[feat] move WEIGHT_SCALE_SUPPORTED into raise block to accelerate RLHF weight loading (#21164)

Signed-off-by: huangweixiao <huangweixiao@msh.team>
2026-01-26 08:54:28 +08:00 · 2025-08-04 15:43:06 +08:00 · 2025-08-04 15:43:06 +08:00 · c1b4eb048a
commit c1b4eb048a
parent a7b8788d2c
1 changed files with 3 additions and 3 deletions
--- a/vllm/model_executor/layers/fused_moe/layer.py
+++ b/vllm/model_executor/layers/fused_moe/layer.py
@ -1079,9 +1079,6 @@ class FusedMoE(torch.nn.Module):
            raise ValueError(f"shard_id must be ['w1','w2','w3'] but "
                             f"got {shard_id}.")

-        WEIGHT_SCALE_SUPPORTED = [
-            e.value for e in FusedMoeWeightScaleSupported
-        ]
        # Fetch the dim to shard the parameter/loaded weight
        # based on the shard id.
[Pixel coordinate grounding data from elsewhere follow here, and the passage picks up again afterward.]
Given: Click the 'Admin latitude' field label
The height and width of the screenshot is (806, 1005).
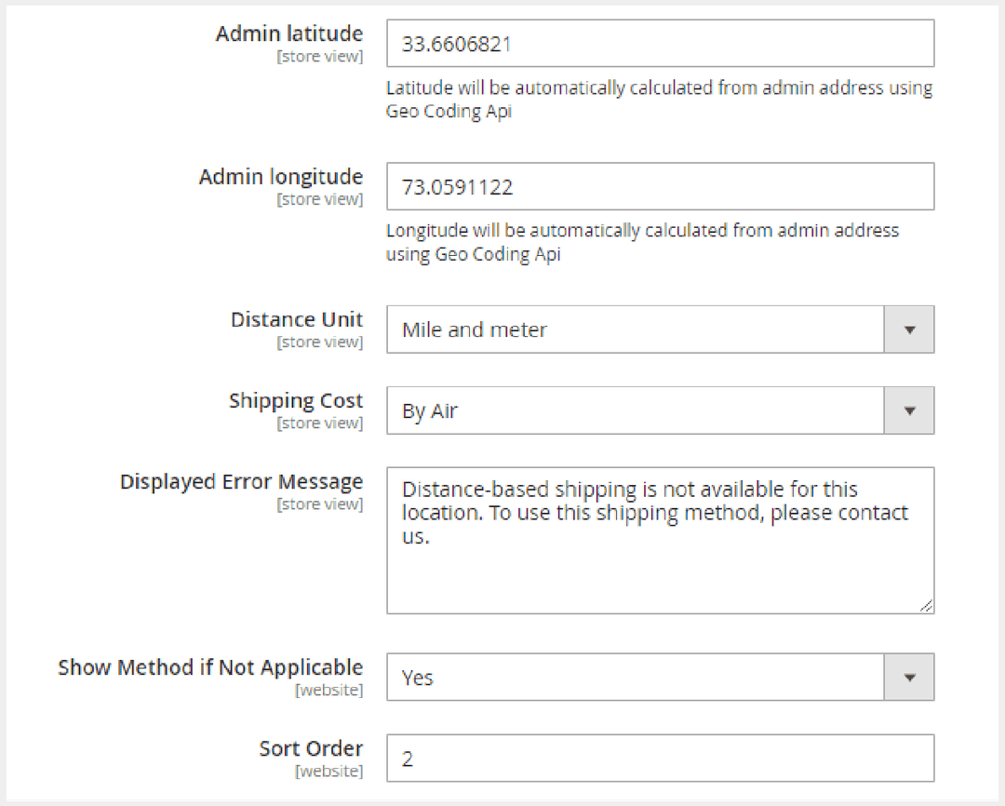Looking at the screenshot, I should tap(289, 34).
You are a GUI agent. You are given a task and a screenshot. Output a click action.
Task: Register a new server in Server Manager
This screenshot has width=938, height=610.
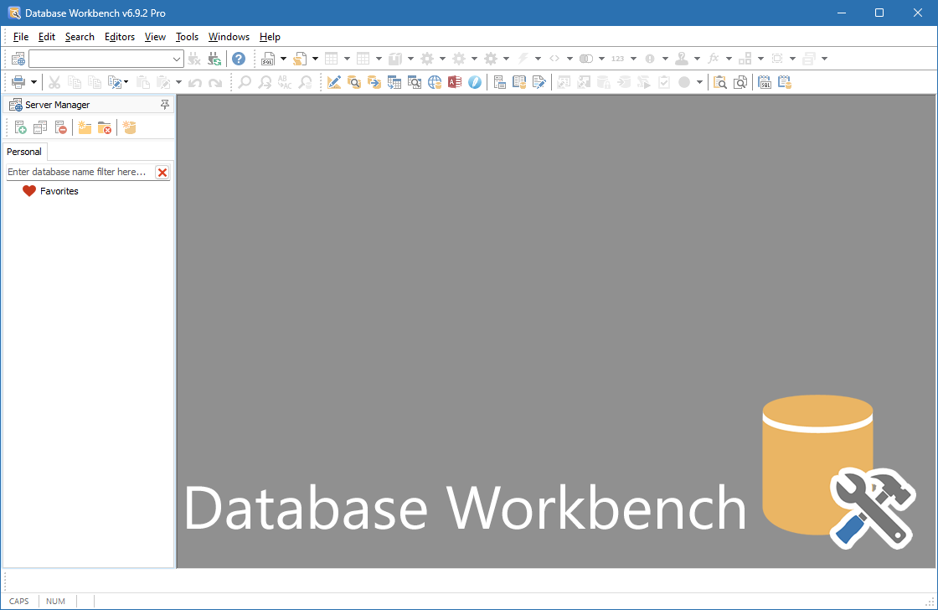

This will be whatever
        # dimension intermediate_size_per_partition is used.
@ -1230,6 +1227,9 @@ class FusedMoE(torch.nn.Module):
                                                   loaded_weight=loaded_weight,
                                                   expert_id=expert_id)
            else:
+                WEIGHT_SCALE_SUPPORTED = [
+                    e.value for e in FusedMoeWeightScaleSupported
+                ]
                raise ValueError(
                    f"quant method must be one of {WEIGHT_SCALE_SUPPORTED}")
            return True if return_success else None